Après deux premières parties qu'on pourrait penser admirables, Victor Hugo semble prendre son propre propos à contrepied en proposant au prolétaire l'horizon d'une double soumission ; soumission à la religion d'abord, la perspective d'un « avenir céleste » et d'un « bonheur éternel » valant bien les jouissances du riche, et docilité face à l’État ensuite, organe dont il se fait conseiller en lui suggérant d'instruire les masses par les évangiles et en offrant aux pauvres, par ce biais, « la croyance à un monde meilleur ». On contient ainsi sa colère pour éviter qu'elle ne prenne la forme d'une révolte. Le pauvre « sera tranquille, il sera patient », nous dit-il, explicitant le potentiel de servitude volontaire qu'offre le texte sacré, qu'il suggère de distribuer sans retenue.
Il nous dresse dans la première partie le portrait d'un homme illettré mais riche d'esprit, et l'oppose au directeur inspirant le dégout malgré son lettrisme supposé. L'avertissement est clair : on ne berne pas quelqu'un qui pense. Le gueux s'en prend au directeur de la prison, métaphore du pouvoir et donc de l’État, et l'assassine quitte y passer lui-même. L'injustice est telle que le peuple n'hésitera pas à en venir aux armes le moment venu et jusqu'à verser son sang, d'où l'urgence de sortir la masse inculte de là où elle est en la ramenant au raisonnable. L'intuition de Victor Hugo se concrétise d'ailleurs lors des journées de juin 1848, quelques années après la parution du roman. Dès lors, on s'étonne moins d'apprendre qu'il n'hésitera pas à prendre part aux massacres, commandant des troupes face aux barricades parisiennes. C'est le prix à payer pour sauver « la civilisation » et même « la vie du genre humain » (Hugo, Choses vues : 1847-1848, p. 347) face à ces fainéants d'ouvriers (p. 336).

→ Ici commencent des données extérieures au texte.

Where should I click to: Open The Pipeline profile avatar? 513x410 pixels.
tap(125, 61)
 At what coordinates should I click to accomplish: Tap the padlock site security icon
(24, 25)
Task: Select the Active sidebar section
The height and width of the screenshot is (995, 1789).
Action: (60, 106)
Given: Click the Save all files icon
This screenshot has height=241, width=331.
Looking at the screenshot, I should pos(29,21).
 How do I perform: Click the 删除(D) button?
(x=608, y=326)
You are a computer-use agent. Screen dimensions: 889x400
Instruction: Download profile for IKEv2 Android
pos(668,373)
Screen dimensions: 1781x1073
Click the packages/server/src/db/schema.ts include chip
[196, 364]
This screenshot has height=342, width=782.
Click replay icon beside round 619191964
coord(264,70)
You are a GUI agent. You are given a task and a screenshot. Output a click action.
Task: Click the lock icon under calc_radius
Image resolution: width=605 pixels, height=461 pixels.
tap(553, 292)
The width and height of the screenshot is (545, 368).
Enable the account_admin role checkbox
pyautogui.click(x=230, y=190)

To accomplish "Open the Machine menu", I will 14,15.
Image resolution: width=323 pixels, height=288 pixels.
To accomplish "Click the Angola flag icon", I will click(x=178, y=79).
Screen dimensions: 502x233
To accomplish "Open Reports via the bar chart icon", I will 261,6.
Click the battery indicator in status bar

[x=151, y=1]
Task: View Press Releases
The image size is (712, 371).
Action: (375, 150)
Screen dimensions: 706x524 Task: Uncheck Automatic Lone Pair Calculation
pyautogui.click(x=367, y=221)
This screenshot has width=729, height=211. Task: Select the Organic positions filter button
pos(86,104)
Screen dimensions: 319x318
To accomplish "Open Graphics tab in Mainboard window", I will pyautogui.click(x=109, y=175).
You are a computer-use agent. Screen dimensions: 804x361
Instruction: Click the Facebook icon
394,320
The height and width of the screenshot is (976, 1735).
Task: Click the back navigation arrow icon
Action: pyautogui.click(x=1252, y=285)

On attendait Victor Hugo sur le terrain de l'éthique, comme c'est le cas dans son discours de septembre 1848 face à l'Assemblée constituante (arrêtez de ricaner). Mais dans Claude Gueux, pas de grands discours humanistes, il est ici avant tout question de gestion : on nous apprend qu'en plus de faire tâche, la peine de mort est inutile sur le plan de la gouvernance des populations, et que son abolition serait en revanche franchement efficace pour ce qui est du désamorçage du potentiel révolutionnaire.